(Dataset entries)
■ ■ ■ ■ ■

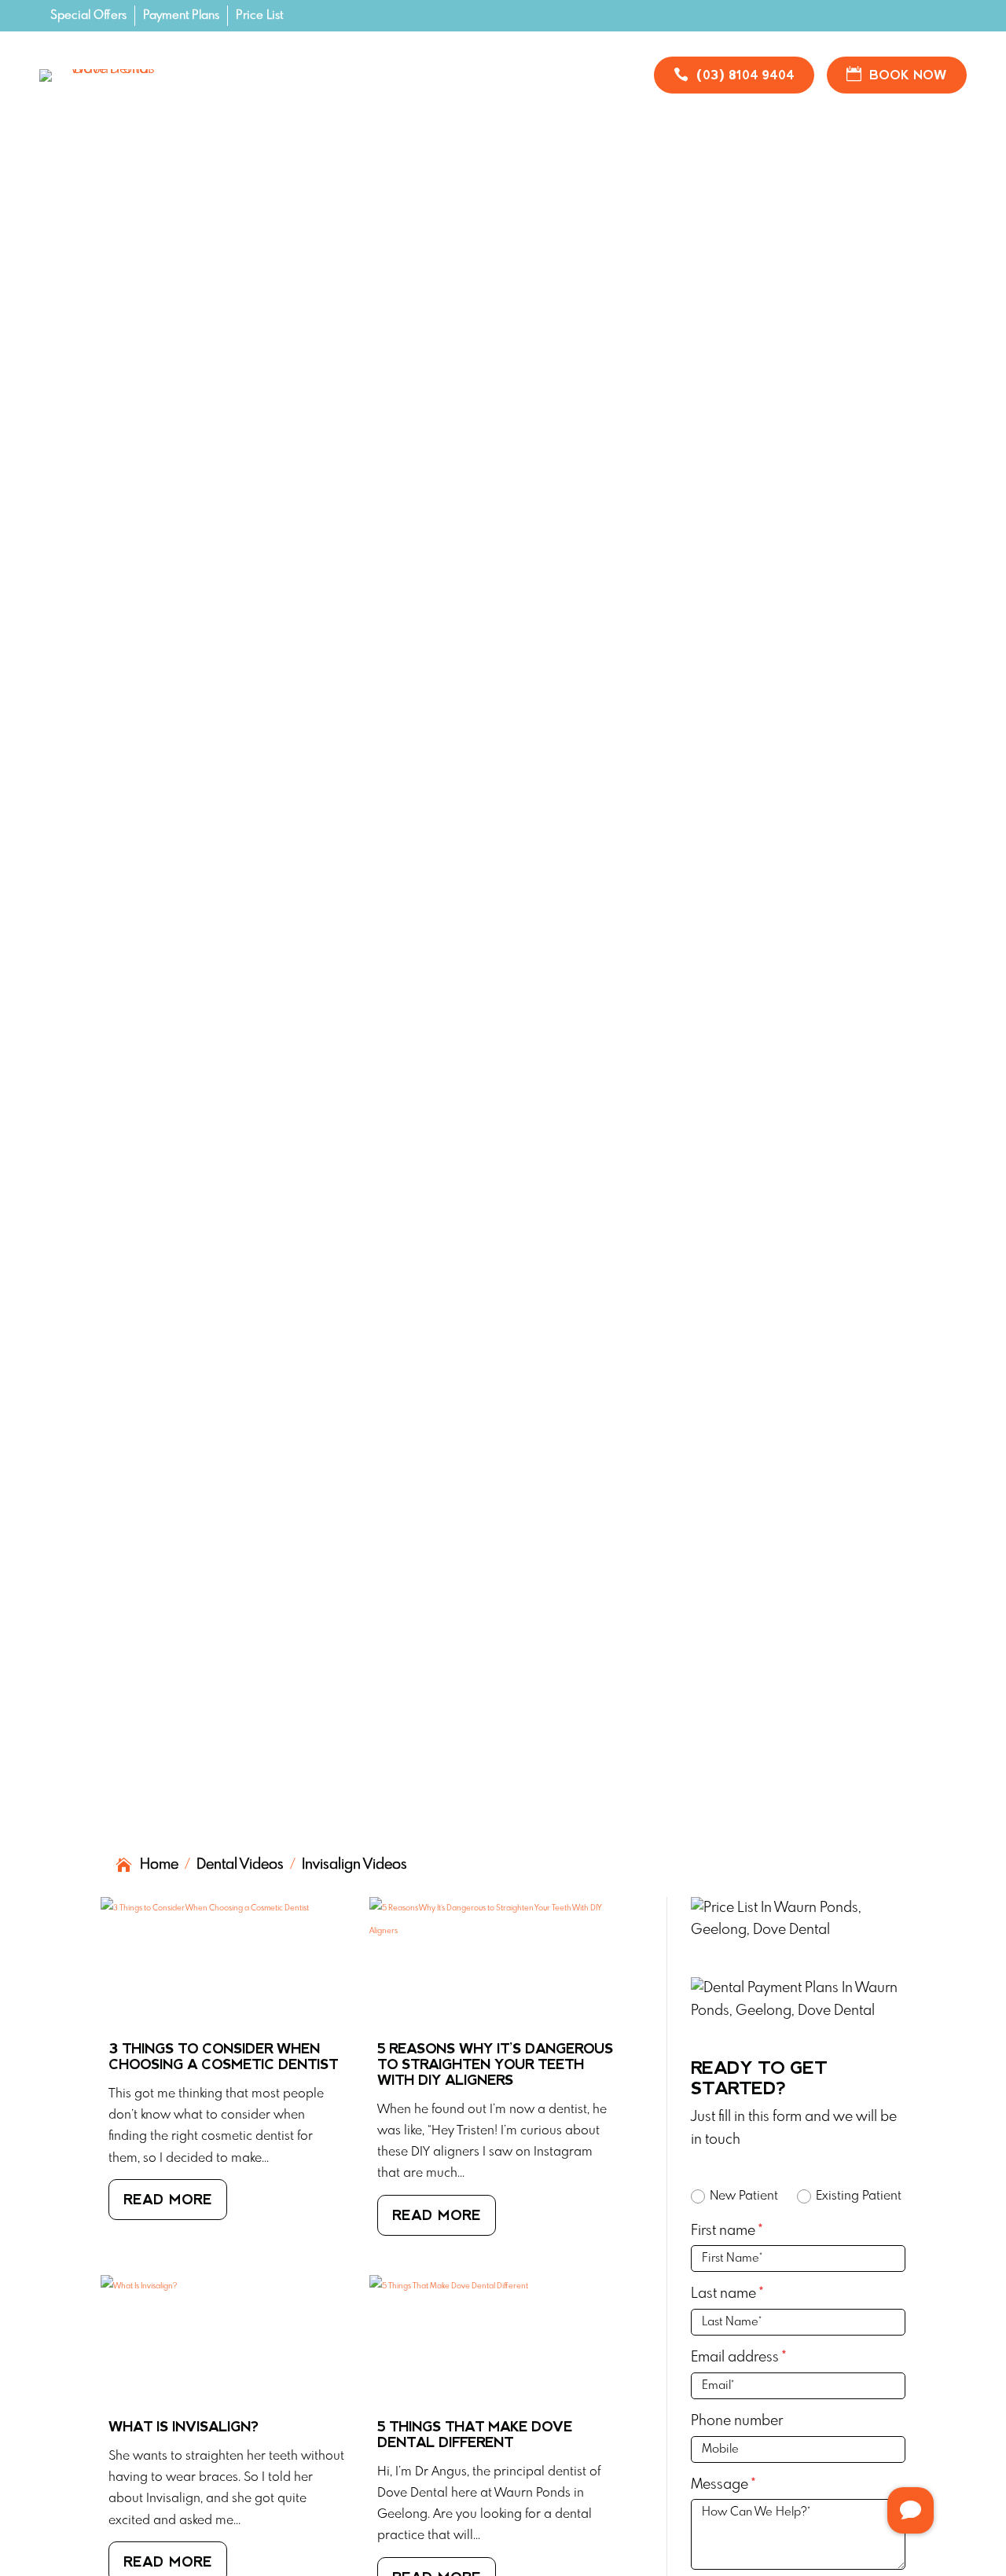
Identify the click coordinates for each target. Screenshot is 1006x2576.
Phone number (737, 2421)
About (348, 88)
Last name (727, 2294)
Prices (403, 64)
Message (723, 2485)
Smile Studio (508, 64)
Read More (167, 2199)
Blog (592, 64)
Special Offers (88, 15)
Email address (738, 2357)
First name (726, 2231)
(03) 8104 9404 (745, 75)
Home (215, 64)
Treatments (300, 64)
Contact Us (451, 88)
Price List (259, 15)
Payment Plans (181, 15)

■ ■ ■ ■ ■

▶ _YOUR ASSIGNMENT_: What you return must match the records above exactly, minus any images.

▶ _ANSWER FOR THE TASK_:
Identify the click coordinates for each target. Screenshot is 1006x2576.
Phone number (737, 2421)
About (348, 88)
Last name (727, 2294)
Prices (403, 64)
Message (723, 2485)
Smile Studio (508, 64)
Read More (167, 2199)
Blog (592, 64)
Special Offers (88, 15)
Email address (738, 2357)
First name (726, 2231)
(03) 8104 9404 (745, 75)
Home (215, 64)
Treatments (300, 64)
Contact Us (451, 88)
Price List (259, 15)
Payment Plans (181, 15)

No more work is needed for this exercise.